Not a word was mentioned at the commencement that a ruling had been announced that had the potential to upend the lives of more than half of the graduating class.

We all knew it was coming, but the fight was more like a surrender. And though I'd believed Governor Hochul when she campaigned on a commitment to securing the rights of women, her immediate choice of a conservative jurist for the state's chief justice was an unfathomable shock.

So recently when as a theocratic ideologue, appointed to the federal bench in Texas by a twice impeached former President now under criminal indictment, unilaterally announced he would rescind the FDA approval of mifepristone, a drug in a two-part protocol for early non-surgical abortion, I suppose it shouldn't have surprised me that the game plan coming out of the Governor's office is once again painfully insufficient.

After all, The Justice Department maintains that the FDA's approval of the drug was proper and the pill has proven safe for two decades. And a near-simultaneous decision by a U.S. District Judge barred authorities from restricting access to mifepristone in the 17 states where Democrats had sued to protect its availability, New York was evidently not among them.

Specifically, the governor's announcement that the state would stockpile misoprostol instead of the drug being threatened, mifepristone, sends a dangerous message to all who believed New York meant its promise, that it would ALWAYS protect a woman's right to healthcare choice.

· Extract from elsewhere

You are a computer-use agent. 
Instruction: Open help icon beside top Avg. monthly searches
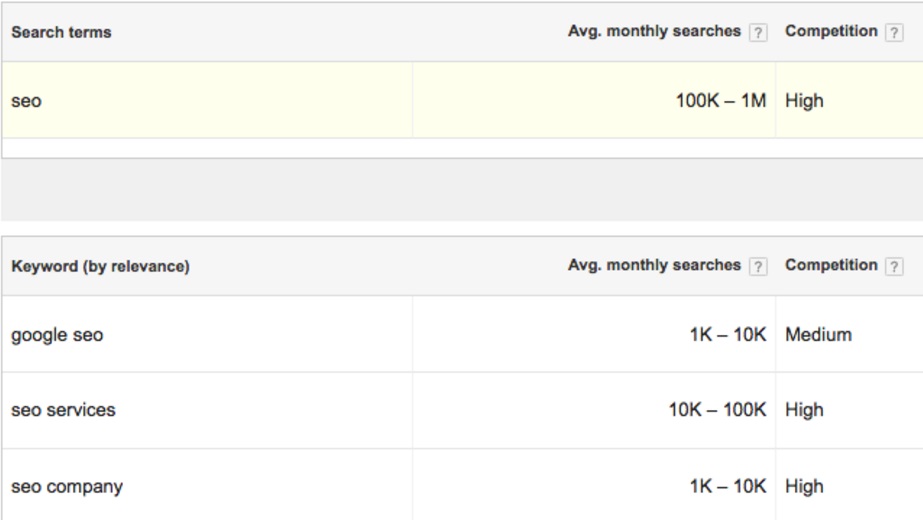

For those who don't know: Mifepristone is a drug that blocks progestin and the further development of a fetus, and when used in combination with misoprostol, reduces the pain and bleeding associated with evacuating tissue from the uterus thereby reducing the likelihood of surgical intervention.

In short, the two-drug protocol is the safest and least invasive treatment available to women in early pregnancy. 

Accepting this incendiary decision as even potentially legitimate does real harm, especially when legal uncertainty continues to erode not only choice but also their access to the most appropriate treatment.

The miso-only method is more painful, and less effective and could increase the likelihood that physicians will be overwhelmed.

With this plan, New York, which has promised to do everything possible to protect all women who need abortion care regardless of which state they reside, is instead legitimizing the GOP's bad-faith argument that the drug isn't safe while simultaneously ensuring the healthcare for New York's women is substandard. 

But what did it do when Walgreens announced it wouldn't dispense abortion medication at its stores, even in states where abortion was still legal?

And what will it do when theocratic lawmakers come, as predicted for Plan B, Contraception, and IVF treatments? My guess is it will tell us they will always fight … as long as we pledge another three dollars.

Because despite what anyone says, what this ultimately shows is that we will always throw women to the wolves.